EXTRACT PROVIDED ::
*-*-*

The identifiers range from 1 to ft, where **ft** is the size of the event dictionary,
and are going to be referred as events for the rest of the notebook. 
An event might indicate a specific maintenance process that has taken place or a specific fault.

Variables **str** and **ste** are the number of the daily segments
of the training and test sets, respectively.

To test the accuracy of the PdM techniques, specific patterns of events
of length **pl** from the ft dictionary that precede the target event are infused.

The clarity of the pattern **pc** is distorted in order to emulate the real world cases, where
the preceding indications of a prominent failure are not always exactly the same
or clear. This variable defines the percentage of partial patterns 
(i.e. pattern instances that are missing some of the eventsof the original pattern).

A partial pattern size **pps** defines the percentage of the missing events.

To better map real world cases, the patterns are not deterministic, but each
of the pl elements is linked to **minf**/**maxf** specific events. This
corresponds to the situation, where there are families of faults (event types)
that might precede the target event.

In addition, the distances of the pattern and the target event **mint**/**maxt**
and between pattern events **minp**/**maxp** are also configurable.

The order of the events of the pattern can also be shuffled(**shuffled_pattern**), to allow for higher 
exibility of the supported scenarios.

Another value we have to define is the **max_dist_between_events**, which shows the max number of days that one specific event takes to happened again.

For making the random output to remain the same we define a specific number **seed**.

In [1001]:
#Init the variables.
 
n_fault_type=1500 #50 #10 #ft=number of fault types

training_days =3*365 #20 #str=number of the training days
testing_days =2*365 #10 #ste=number of the testing days
 
pattern_length = 6#6 #3 #pl=pattern length
 
pattern_clarity = 0.9  #pc=pattern clarity
partial_pattern_percentage = 0.5  #pps=the percentage of the missing events in the destored patterns

min_pattern_forms = 1#1  #minf=min forms of each event of the patterns
max_pattern_forms = 3#3  #maxf=max forms of each event of the patterns

min_n_days_before_target = 1 #mint=min distance of the pattern from the target event
max_n_days_before_target = 5 #maxt=max distance of the pattern from the target event

min_n_days_between_pattern_events = 1  #minp=min distance between pattern events
max_n_days_between_pattern_events = 2  #maxp=max distance between pattern events

shuffled_pattern = False#False  #variable that shows if we will shuffle the data

max_dist_between_events = 50#15 #3 #max distance between events

name="DS3_10"

*-*-*

DATA LINES ::
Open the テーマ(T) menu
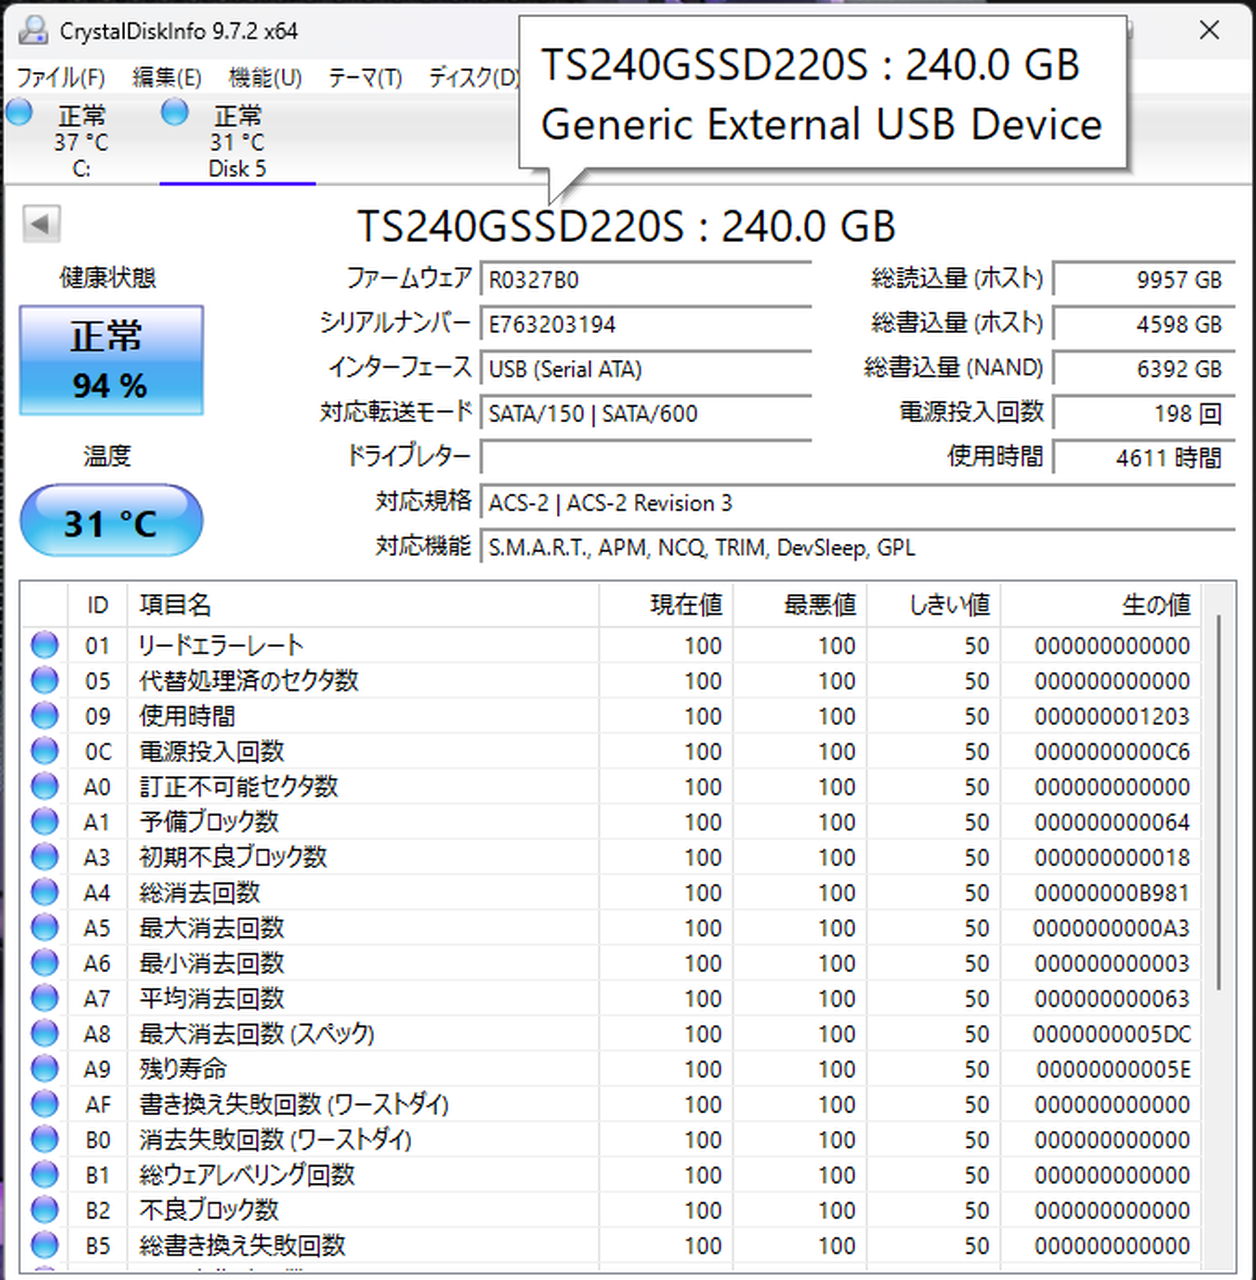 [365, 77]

*-*-*

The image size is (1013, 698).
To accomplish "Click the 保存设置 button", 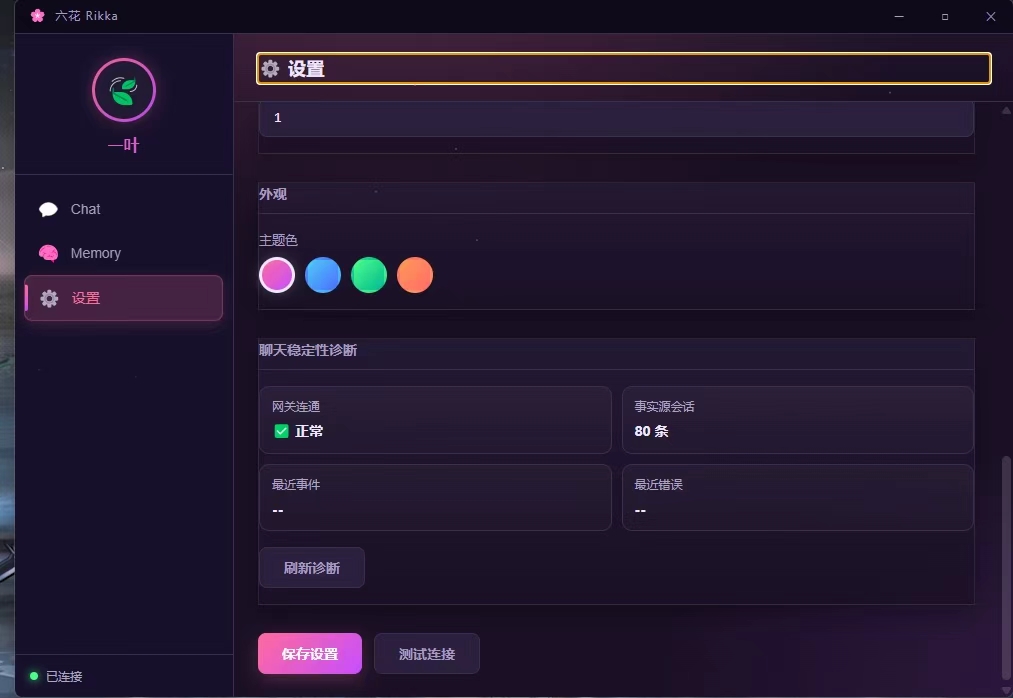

*-*-*

Carry on with the predictive maintenance notebook above, starting after its last line.

seed = 0 #if you use the same seed in np.random.RandomState(), then the random output will remain the same

### User's settings

In [1002]:
#Setting user's input to the appropriate variables.
for i in range(1, len(sys.argv)):
    arg = sys.argv[i]
    if("--n_fault_type" in arg):
        n_fault_type = int(sys.argv[i+1])
    elif("--training_days" in arg):
        training_days = int(sys.argv[i+1])
    elif("--testing_days" in arg):
        testing_days = int(sys.argv[i+1])
    elif("--min_n_days_before_target" in arg):
        min_n_days_before_target = int(sys.argv[i+1])
    elif("--max_n_days_before_target" in arg):
        max_n_days_before_target = int(sys.argv[i+1])
    elif("--min_n_days_between_pattern_events" in arg):
        min_n_days_between_pattern_events = int(sys.argv[i+1])
    elif("--max_n_days_between_pattern_events" in arg):
        max_n_days_between_pattern_events = int(sys.argv[i+1])
    elif("--max_dist_between_events" in arg):
        max_dist_between_events = int(sys.argv[i+1])
    elif("--partial_pattern_percentage" in arg):
        partial_pattern_percentage = float(sys.argv[i+1])
    elif("--pattern_length" in arg):
        pattern_length = int(sys.argv[i+1])
    elif("--pattern_clarity" in arg):
        pattern_clarity = float(sys.argv[i+1])
    elif("--min_pattern_forms" in arg):
        min_pattern_forms = int(sys.argv[i+1])
    elif("--max_pattern_forms" in arg):
        max_pattern_forms = int(sys.argv[i+1])
    elif("--shuffled_pattern" in arg):
        shuffled_pattern = bool(sys.argv[i+1])
    elif("--seed" in arg):
        seed = int(sys.argv[i+1])     

#### Useful variables
The array size **n_days**=str+ste.

We set a RandomState constant variable **r** to ensure that the random numbers are generated in the same order.

For identifying and standing out the target event(i.e. fault) from the other events we set **target_event** = n_fault_type + 1 

In [1003]:
#Other useful variables
n_days = training_days + testing_days #total number of the days we generate= #of training days +  #of testing days
r = np.random.RandomState()
r.seed(seed)
target_event = n_fault_type + 1 #variable for identifying the target event(i.e., fault)

## Generate pattern forms
To genarate pattern forms we make a dictionary named **pattern_dict**. The dictionary contains as ammount of keys as the the length of the pattern(**pl**). Every key has for value a list of numbers. The size of the list is randomly picked from the space [**minf** **maxf**]. The keys are the **last pl events of the fault_types** and this for being near the target event.

In [1004]:
#Build the pattern forms->generate_pattern_forms(pattern_events,minf,maxf)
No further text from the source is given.